Trend-Spielzeug: Russlands Behörden fürchten Manipulation durch Fidget Spinner

Gerüchte über manipulative Kräfte des Trend-Spielzeugs Fidget Spinner haben die russischen Behörden auf den Plan gerufen: Das Spiel mit dem Kreisel sei "eine Art von Hypnose".

Die Verbraucherschutzbehörde Rospotrebnadsor kündigte am Dienstag eine Untersuchung über mögliche Gesundheitsgefahren des Fingerkreisels für Kinder an. Vorausgegangen war ein spekulativer Bericht des russischen Fernsehens, wonach Fidget Spinner die Nutzer anfällig für Botschaften der politischen Opposition machen könnten.

Das Spiel mit dem Kreisel sei "eine Art von Hypnose", habe "oft einen negativen Effekt auf die Psyche" und mache einen Menschen "anfällig für Manipulation", berichtete der TV-Sender Rossija 24. Es sei "wahrscheinlich kein Zufall", dass die Fingerkreisel auf Kundgebungen der Opposition verkauft würden, hieß es weiter.

Die Rospotrebnadsor-Behörde verwies in ihrer Erklärung vom Dienstag auf die "aggressive Vermarktung" des Spielzeugs für Kinder und Jugendliche. Sie habe Wissenschaftler mit einer genauen Untersuchung der Auswirkungen beauftragt.

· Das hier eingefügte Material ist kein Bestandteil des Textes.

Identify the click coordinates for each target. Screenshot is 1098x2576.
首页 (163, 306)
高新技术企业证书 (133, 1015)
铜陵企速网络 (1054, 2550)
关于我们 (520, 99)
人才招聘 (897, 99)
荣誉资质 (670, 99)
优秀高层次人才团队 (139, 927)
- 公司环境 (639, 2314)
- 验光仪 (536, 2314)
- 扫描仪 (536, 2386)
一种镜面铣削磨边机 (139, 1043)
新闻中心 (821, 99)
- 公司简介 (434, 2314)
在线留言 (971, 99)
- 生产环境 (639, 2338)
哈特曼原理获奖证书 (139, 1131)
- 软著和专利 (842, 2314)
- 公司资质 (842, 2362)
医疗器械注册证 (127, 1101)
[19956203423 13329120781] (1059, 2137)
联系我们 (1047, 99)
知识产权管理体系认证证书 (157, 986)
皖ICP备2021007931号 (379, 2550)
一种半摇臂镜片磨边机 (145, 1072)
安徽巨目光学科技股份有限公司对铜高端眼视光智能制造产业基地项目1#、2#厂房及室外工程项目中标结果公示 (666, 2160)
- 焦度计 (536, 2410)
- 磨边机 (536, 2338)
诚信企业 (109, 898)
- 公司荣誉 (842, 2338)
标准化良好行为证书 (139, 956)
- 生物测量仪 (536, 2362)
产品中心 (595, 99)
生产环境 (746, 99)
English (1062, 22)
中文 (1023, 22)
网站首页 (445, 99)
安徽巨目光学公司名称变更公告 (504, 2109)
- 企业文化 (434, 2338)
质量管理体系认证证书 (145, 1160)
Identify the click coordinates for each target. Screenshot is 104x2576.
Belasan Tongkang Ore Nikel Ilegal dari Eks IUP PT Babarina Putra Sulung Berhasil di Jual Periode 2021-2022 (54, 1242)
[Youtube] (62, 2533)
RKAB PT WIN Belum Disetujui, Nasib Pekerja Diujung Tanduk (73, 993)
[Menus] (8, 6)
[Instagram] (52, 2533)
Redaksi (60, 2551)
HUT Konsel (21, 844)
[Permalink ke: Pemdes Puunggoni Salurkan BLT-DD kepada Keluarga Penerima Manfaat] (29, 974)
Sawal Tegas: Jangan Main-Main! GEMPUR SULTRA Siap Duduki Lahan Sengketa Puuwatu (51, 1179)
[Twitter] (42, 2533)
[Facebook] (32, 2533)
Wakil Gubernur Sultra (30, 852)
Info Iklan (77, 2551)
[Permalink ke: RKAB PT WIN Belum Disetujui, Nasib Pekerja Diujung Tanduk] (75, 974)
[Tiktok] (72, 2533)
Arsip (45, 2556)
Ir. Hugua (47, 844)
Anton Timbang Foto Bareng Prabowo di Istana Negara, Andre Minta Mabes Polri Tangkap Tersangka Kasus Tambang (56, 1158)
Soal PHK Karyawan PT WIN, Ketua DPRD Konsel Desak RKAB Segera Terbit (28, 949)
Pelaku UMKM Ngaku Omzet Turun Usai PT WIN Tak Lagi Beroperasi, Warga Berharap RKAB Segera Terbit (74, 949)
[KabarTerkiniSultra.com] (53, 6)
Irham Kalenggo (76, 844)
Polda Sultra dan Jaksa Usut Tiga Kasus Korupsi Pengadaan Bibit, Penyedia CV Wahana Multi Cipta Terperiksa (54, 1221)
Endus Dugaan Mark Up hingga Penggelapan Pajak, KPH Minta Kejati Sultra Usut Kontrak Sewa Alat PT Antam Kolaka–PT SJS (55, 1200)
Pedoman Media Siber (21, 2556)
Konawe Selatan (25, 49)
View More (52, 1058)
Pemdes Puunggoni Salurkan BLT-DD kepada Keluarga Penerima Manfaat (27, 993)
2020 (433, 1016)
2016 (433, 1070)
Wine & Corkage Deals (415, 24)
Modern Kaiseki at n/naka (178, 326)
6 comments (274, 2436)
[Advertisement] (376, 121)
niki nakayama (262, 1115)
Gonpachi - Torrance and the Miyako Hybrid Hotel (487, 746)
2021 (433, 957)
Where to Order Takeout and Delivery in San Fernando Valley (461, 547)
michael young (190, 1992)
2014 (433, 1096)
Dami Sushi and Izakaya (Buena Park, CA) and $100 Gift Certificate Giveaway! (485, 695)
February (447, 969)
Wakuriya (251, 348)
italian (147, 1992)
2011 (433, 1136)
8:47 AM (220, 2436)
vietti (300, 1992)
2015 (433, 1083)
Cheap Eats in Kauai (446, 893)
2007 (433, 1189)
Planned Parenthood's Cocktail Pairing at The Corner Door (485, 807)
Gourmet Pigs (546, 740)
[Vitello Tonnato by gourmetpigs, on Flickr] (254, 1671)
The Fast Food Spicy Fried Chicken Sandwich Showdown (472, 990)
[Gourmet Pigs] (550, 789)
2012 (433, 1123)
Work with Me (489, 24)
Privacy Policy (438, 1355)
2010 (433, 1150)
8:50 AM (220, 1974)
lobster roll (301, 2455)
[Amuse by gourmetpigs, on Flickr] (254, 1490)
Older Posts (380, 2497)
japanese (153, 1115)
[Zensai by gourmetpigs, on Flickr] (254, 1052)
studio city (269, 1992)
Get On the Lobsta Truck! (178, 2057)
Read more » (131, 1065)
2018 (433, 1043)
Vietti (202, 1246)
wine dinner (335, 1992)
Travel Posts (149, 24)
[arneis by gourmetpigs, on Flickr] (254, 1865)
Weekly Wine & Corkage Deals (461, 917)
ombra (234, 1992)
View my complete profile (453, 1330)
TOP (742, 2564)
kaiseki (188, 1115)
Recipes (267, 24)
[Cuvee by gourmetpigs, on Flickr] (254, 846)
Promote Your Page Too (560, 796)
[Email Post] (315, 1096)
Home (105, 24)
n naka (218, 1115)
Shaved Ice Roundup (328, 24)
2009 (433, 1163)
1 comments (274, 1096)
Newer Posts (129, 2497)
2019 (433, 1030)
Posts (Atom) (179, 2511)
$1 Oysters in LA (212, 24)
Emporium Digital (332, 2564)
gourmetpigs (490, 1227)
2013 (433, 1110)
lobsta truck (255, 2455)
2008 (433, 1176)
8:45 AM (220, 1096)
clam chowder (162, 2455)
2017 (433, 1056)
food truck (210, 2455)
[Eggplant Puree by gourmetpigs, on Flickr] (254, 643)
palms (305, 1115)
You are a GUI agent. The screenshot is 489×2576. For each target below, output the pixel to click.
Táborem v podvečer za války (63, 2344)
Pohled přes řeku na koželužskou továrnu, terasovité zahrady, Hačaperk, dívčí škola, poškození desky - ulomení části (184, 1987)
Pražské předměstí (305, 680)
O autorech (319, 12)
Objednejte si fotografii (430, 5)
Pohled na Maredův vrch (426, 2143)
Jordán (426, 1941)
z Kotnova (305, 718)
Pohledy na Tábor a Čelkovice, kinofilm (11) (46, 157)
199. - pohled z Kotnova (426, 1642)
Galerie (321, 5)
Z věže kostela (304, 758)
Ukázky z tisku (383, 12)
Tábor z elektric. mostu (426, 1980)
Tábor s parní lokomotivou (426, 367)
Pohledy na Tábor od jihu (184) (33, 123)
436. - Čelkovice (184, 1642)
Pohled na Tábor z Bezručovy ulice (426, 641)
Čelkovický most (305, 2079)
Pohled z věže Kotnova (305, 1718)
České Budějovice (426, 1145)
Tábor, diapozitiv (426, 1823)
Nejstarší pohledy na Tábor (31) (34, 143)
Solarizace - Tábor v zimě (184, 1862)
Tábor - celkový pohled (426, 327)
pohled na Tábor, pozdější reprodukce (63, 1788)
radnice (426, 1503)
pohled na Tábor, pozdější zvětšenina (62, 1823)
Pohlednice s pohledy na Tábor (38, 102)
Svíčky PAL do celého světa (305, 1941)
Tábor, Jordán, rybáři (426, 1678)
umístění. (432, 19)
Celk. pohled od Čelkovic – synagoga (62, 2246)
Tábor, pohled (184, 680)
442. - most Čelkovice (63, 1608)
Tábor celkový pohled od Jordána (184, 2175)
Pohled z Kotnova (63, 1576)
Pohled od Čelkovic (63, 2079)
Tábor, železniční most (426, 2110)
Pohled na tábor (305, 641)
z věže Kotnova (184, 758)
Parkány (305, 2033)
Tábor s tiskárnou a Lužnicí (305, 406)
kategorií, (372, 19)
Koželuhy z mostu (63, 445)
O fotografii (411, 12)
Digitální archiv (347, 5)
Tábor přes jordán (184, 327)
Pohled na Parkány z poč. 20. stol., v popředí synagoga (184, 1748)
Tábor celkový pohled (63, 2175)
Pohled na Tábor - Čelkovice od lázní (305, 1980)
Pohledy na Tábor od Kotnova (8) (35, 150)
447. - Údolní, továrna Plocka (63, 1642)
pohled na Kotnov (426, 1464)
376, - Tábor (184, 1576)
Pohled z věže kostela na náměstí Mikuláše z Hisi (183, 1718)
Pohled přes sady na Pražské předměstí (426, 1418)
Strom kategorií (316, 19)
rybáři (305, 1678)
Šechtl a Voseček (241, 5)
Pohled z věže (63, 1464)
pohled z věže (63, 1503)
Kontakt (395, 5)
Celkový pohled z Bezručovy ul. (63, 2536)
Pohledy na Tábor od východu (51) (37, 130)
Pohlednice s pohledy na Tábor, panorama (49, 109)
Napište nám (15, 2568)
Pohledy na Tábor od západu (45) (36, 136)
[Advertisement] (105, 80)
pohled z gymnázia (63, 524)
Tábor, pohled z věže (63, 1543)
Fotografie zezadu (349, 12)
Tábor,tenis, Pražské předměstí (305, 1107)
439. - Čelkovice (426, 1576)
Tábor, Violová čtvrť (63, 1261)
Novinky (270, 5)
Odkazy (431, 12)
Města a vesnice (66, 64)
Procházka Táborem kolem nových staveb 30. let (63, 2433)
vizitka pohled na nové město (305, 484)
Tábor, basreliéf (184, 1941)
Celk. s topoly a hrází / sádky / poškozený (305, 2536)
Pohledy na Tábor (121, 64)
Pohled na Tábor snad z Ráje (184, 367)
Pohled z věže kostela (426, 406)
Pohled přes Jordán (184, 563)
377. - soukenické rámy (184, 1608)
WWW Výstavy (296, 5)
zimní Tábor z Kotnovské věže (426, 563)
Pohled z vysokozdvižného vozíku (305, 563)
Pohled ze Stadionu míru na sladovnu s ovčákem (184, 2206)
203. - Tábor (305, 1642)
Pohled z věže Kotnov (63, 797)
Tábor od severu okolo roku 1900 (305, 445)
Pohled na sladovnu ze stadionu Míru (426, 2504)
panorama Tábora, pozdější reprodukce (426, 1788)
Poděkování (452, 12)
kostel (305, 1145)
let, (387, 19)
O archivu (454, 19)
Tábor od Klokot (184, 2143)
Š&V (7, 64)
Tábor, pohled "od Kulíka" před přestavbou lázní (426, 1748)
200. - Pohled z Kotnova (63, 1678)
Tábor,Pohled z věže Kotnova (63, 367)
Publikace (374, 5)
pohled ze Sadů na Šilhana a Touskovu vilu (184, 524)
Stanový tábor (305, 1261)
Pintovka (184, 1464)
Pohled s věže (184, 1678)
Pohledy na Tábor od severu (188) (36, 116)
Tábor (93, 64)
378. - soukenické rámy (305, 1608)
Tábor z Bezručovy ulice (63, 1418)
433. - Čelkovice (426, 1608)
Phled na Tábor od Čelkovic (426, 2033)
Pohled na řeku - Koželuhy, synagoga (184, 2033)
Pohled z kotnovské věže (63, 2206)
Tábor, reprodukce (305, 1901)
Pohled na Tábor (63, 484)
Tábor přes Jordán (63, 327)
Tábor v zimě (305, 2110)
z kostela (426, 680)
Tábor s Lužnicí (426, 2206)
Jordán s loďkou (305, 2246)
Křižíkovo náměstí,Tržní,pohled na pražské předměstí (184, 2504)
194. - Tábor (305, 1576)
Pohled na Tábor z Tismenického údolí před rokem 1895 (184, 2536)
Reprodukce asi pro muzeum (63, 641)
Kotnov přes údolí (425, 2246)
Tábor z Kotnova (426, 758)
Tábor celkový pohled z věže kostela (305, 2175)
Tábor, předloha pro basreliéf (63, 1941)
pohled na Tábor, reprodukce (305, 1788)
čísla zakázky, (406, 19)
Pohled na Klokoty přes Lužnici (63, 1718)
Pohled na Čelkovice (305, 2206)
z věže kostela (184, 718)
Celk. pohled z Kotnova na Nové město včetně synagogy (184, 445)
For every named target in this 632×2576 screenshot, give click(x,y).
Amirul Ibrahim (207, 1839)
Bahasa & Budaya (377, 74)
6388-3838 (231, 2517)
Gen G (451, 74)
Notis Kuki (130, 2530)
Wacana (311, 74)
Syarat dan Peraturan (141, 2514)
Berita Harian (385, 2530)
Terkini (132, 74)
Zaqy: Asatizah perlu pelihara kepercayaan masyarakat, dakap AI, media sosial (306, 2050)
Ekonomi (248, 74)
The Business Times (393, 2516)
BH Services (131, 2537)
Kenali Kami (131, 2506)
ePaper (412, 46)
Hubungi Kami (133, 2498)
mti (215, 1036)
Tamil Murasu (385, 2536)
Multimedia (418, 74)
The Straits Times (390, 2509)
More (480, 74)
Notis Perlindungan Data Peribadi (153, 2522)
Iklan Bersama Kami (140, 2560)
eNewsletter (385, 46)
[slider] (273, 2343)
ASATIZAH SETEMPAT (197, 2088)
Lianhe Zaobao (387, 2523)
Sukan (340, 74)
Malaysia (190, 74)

  • Wiener Zoo: Orang-Utan spielt mit Fidget Spinner

In sozialen Netzwerken sorgte die Ankündigung für Belustigung. Der Komiker Juri Chowanski schrieb auf Twitter: "Wie testet man das? Sollen tausend Kinder nun tausend Stunden lang tausend Spinner drehen und dann einen Test ablegen?"

Der Fidget Spinner ist seit Monaten auf einem Siegeszug rund um den Globus und auch schon auf Deutschlands Schulhöfen zum Megatrend geworden.